=== PROBLEMS TO SOLVE ===
[1] Reproduce the stretch of the forum thread from "Little heat?" through "and released pressure.", substituting "oil pressure" for "pressure".
[2] Which posters in the forum thread suggest using heat on the couplers?

# bocat hydraulic quick connect won't connect



## justinzich

Any ideas? I can't get my snowblower hooked back up. Hydraulic quick connects refuse to lock in place, they will push in, but won't stay. I messed with it for 2 hours tonight with no luck. I need it ASAP any help is appreciated. It is an S205 with a sb200 blower and was difficult to connect earlier today but worked after a bit, but now I can't get it.


----------



## justinzich

Ok, so I found a good post on this. I did search but didn't find it until I googled it. Go figure. I would still take any advice.


----------



## tawilson

Little heat?


----------



## forestfireguy

Are you following the shut down sequence to reduce/eliminate pressure in the fittings? I have never run a 205, but in the T300 we had there was a button to push which shut down the machine and released pressure.


----------



## mrv8outboard

There is pressure relief shut down sequence that relieves pressure on those fittings.


----------



## Snowzilla

This is from the S205 specificaitons on Bobcat.com:

_Quick Couplers with Pressure Release : By simply pushing the coupler inward, the hydraulic oil is released through a return line back into the machine. The result is clean, quick attachment changes time after time. _

Maybe the order in which you connect the hoses matters?

On the previous generation Bobcat's I know you turned the ignition key to the left to relieve pressure at shutdown.


----------



## tawilson

My manual says when disconnecting, push the connectors together and hold for 5 seconds. Maybe the op(and me) ain't been doing the 1-mississippi thing right.


----------



## merrimacmill

Mine never connect right in the winter if its cold enough. I keep a torch in the truck to heat them up when I connect attachments. It helps big time.


----------



## NICHOLS LANDSCA

Carefully heat them with a torch. The Male coupling on my 247 sticks a little once in a while. Try and pull forward on the outside of the coupling just before it's all the way in. Take the 2 hoses off your blower and connect them together and watch how the outside of the male coupling moves and locks. Hope that makes sense and helps


----------



## grasskeepers

i use a little heat you don't need a lot


----------



## blowerman

Sometimes we have had to loosen the quick coupler from the hose... Just loosen, not take it off.

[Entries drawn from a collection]
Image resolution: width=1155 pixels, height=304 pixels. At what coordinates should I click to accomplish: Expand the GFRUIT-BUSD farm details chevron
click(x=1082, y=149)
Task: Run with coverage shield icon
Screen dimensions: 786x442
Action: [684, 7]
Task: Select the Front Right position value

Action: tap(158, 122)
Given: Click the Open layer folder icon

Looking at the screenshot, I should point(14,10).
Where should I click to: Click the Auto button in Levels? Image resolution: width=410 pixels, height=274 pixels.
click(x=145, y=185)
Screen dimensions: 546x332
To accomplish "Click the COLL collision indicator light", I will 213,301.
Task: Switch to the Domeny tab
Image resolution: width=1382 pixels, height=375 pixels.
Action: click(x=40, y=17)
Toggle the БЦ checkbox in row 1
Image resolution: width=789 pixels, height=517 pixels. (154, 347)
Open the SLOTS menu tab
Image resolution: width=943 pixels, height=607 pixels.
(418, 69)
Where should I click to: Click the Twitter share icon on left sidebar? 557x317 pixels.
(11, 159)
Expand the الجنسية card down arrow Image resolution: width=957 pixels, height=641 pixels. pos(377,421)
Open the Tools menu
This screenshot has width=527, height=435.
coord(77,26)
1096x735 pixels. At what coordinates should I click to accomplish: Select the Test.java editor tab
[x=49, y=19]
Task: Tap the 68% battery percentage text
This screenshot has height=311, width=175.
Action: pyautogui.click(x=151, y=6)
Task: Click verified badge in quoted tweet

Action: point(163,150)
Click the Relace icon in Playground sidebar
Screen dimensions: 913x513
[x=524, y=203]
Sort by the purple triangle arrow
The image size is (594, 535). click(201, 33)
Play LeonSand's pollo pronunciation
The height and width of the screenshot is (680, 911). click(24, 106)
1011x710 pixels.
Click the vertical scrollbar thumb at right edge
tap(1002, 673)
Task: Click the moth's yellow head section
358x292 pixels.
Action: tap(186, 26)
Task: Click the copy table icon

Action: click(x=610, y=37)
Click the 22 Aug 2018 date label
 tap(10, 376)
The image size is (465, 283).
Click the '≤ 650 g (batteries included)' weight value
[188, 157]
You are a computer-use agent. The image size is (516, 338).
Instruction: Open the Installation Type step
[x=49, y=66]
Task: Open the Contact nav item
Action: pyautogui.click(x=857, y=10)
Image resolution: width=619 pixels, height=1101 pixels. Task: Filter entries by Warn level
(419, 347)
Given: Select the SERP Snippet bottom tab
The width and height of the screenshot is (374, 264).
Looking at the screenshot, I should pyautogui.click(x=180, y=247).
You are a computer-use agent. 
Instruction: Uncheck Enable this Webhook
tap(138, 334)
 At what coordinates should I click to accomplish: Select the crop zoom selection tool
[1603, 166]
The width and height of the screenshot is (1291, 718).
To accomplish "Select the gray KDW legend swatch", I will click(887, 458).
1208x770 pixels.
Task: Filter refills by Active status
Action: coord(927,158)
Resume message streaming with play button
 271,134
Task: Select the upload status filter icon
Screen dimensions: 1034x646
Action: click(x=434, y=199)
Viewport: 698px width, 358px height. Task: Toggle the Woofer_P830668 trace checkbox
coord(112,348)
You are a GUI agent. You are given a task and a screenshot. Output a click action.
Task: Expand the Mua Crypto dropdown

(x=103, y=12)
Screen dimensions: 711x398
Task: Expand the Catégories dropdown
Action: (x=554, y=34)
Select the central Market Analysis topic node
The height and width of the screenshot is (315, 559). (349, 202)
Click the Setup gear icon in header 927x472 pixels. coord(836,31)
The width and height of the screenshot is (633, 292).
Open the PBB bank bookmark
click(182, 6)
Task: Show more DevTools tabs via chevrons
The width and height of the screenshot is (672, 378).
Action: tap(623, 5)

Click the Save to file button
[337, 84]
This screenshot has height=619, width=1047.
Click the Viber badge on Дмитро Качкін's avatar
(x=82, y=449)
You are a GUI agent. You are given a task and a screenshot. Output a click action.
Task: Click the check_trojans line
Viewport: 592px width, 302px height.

=== SOLUTIONS TO EACH TASK ===
[1]
Little heat?


----------



## forestfireguy

Are you following the shut down sequence to reduce/eliminate oil pressure in the fittings? I have never run a 205, but in the T300 we had there was a button to push which shut down the machine and released oil pressure.

[2]
tawilson
merrimacmill
NICHOLS LANDSCA
grasskeepers